Back in 1942, Clarence Jordan founded of Koinonia Farm in Sumter County, Georgia.  It was an interracial community before anyone had ever heard of civil rights.  Jordan himself was a pacifist as well as an integrationist and, though he came from a prominent family, in the forties and early fifties, he was probably the most hated man in Georgia.  The Koinonia Farm, by its very nature, was controversial and always in trouble.  In the early ’50s Clarence approached his brother Robert Jordan (later a state senator and justice of the Georgia Supreme Court) to ask him to represent legally Koinonia Farm.  They were having trouble getting LP gas delivered for heating during the winter even though it was against the law not to deliver gas.  Clarence thought Robert could solve the problem with a phone call.

However, Robert said, “I can’t do that. You know my political aspirations.  Why, if I represented you, I might lose my job, my house, everything I’ve got.”

Clarence replied, “We might lose everything, too, Bob.”

But Robert said, “It’s different for you.”

“Why is it different?” asked Clarence.  “I remember, it seems to me, that you and I joined the church on the same Sunday, as boys. I expect when we came forward the preacher asked me the same question he did you. He asked me, ‘Do you accept Jesus as your Lord and Savior?’ And I said, ‘Yes.’ What did you say?”

Robert replied, “I follow Jesus, up to a point.”

Clarence said, “Could that point by any chance be — the cross?”

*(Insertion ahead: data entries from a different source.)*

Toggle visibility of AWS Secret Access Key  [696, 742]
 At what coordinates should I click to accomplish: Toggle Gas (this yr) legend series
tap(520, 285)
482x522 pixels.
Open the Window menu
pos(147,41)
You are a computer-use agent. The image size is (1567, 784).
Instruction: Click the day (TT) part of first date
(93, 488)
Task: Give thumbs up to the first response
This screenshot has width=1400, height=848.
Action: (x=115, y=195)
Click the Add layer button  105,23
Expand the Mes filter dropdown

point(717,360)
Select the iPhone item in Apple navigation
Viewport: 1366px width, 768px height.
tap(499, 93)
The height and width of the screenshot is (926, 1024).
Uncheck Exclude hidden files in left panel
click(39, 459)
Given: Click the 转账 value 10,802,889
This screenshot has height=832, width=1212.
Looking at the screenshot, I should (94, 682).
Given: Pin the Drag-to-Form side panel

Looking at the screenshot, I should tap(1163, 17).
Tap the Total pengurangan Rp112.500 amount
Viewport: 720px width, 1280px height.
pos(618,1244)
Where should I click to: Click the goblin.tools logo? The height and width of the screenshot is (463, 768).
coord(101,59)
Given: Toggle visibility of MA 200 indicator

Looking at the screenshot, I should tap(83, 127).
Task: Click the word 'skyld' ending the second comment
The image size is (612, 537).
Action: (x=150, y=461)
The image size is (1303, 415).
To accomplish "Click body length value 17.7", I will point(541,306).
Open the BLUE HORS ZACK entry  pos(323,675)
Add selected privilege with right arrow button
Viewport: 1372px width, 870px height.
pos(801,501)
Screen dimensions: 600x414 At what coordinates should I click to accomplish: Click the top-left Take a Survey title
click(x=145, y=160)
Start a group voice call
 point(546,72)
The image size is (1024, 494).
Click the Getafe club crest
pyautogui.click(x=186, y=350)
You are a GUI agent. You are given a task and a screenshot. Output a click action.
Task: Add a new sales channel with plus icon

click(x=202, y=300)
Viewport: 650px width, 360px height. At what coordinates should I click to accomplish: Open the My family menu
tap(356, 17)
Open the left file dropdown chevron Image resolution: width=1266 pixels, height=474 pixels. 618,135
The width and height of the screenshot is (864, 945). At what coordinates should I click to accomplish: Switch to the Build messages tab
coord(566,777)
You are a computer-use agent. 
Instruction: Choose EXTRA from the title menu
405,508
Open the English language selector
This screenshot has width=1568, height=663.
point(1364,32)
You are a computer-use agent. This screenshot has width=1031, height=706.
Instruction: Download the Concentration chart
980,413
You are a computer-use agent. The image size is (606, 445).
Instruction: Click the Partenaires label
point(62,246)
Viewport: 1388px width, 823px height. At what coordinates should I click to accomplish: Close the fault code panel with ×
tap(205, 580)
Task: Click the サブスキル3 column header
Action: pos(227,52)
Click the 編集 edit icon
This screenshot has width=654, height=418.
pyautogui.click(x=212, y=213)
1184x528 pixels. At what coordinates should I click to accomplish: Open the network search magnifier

“That’s right.” Robert said, “I follow him to the cross, but not on the cross. I’m not getting myself crucified.”

“Then I don’t believe you’re a disciple,” responded Clarence.  “You’re an admirer of Jesus, but not a disciple of his.  I think you ought to go back to the church you belong to, and tell them you’re an admirer, not a disciple.”

“Well now,” said Robert, “if everyone who felt like I do did that, we wouldn’t have a church, would we?”

“The question,” Clarence said, “is, ‘Do you have a church?’”

[Stanley Hauerwas, cited in “When we don’t ‘carry’ Jesus far enough,”June 21, 2004, Odyssey Web Site,odyssey.blogs.com.]

The question for us is do we have a church?  Clarence Jordan said that if we are not willing to bear Christ into the world, then we do not have a church.  In other words, he calls on us to make Christ real in our ordinary lives, and thereby to stop being ordinary folks and start being Christophers, Christ-bearers, donkeys.  Amen.